Die Landesregierung hat ihrem Entwurf für den Nachtrag 2003 folgende Eckwerte zugrunde gelegt:

1. Die Ausgaben des Landes werden im Jahr 2003 gegenüber dem Ist des Vorjahres um 1,1 % steigen. Wenn man den zuvor erläuterten Sondereffekt aufgrund des Flutopferhilfegesetzes eliminiert, sinken die Ausgaben um 0,3 Prozent. Damit liegen wir deutlich unter den Vorgaben des Finanzplanungsrates und den Verabredungen zum nationalen Stabilitätspakt, der für 2003 eine Begrenzung des Ausgabenwachstums bei den Ländern auf höchstens 1 % vorsieht.

Ich darf darauf hinweisen, dass damit für die Jahre 1998 bis 2003, also für einen Zeitraum von sechs Jahren, die jahresdurchschnittliche Steigerung der Ausgaben im Landeshaushalt 0,8 % beträgt. Richtig ist, dass diese Steigerungsrate durch die Gründung von Landesbetrieben leicht unterzeichnet ist, aber nur leicht.

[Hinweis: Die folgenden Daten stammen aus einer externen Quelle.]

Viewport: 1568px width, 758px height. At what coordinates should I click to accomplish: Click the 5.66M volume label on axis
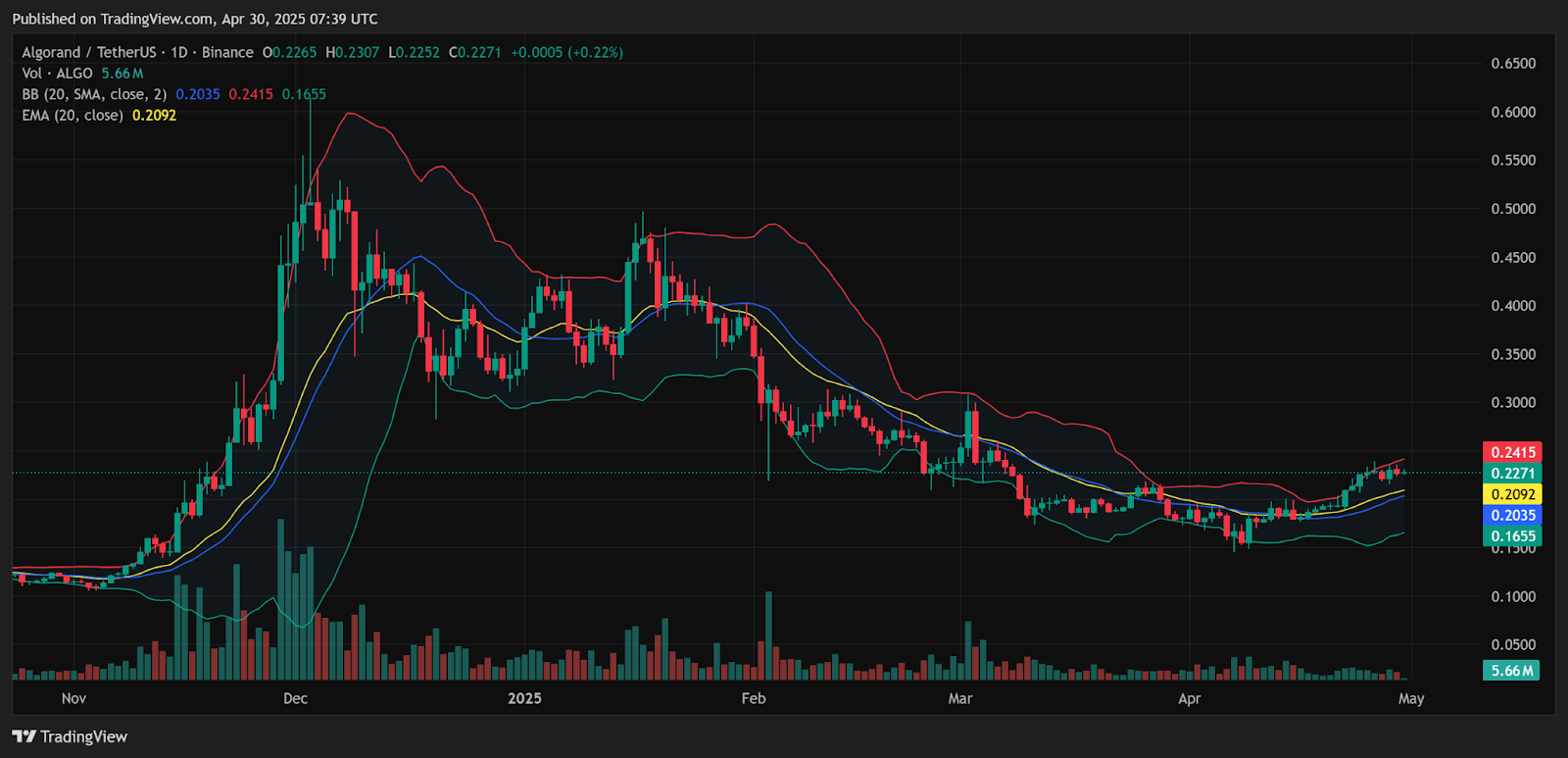(x=1511, y=671)
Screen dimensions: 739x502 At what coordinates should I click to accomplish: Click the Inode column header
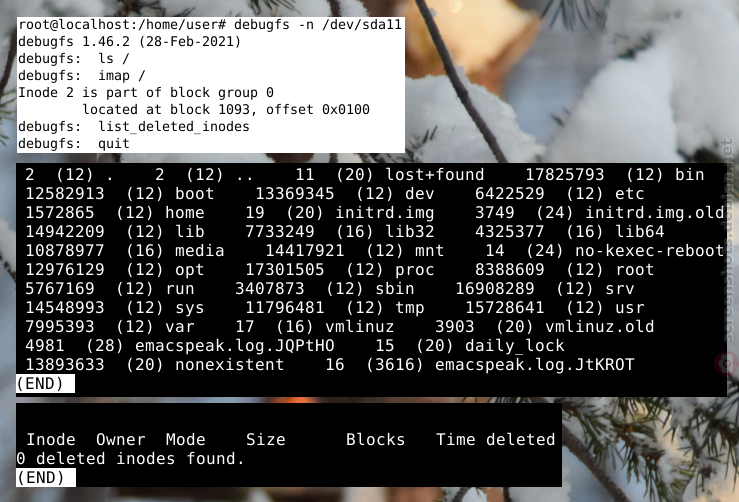click(x=51, y=439)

(Vereinzelt Heiterkeit bei der CDU – Licht, CDU: Unterzeichnet?)

Ja sicher. Es hat im Wesentlichen zwei Maßnahmen gegeben, die sich dann auf insgesamt sechs Jahre verteilen.

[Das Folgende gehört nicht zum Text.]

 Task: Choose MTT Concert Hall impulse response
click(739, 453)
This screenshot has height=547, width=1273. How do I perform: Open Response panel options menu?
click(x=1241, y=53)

Richtig ist aber auch, dass sie durch die Systemumstellung beim kommunalen Finanzausgleich im Zusammenhang mit der Rückübertragung der Grunderwerbsteuer auch ein Stück überzeichnet ist.

(Dr. Weiland, CDU: Unterbelichtet!)

Damit wird deutlich, die Landesregierung verfolgt bereits seit Jahren einen konsequenten ausgabenorientieren Kosolidierungskurs.

(Beifall der SPD und der FDP und Heiterkeit bei der CDU)

Aufgrund der aktuellen und mittelfristig fortwirkenden Einnahmenprobleme muss diese Konsolidierungslinie nunmehr noch einmal verschärft werden.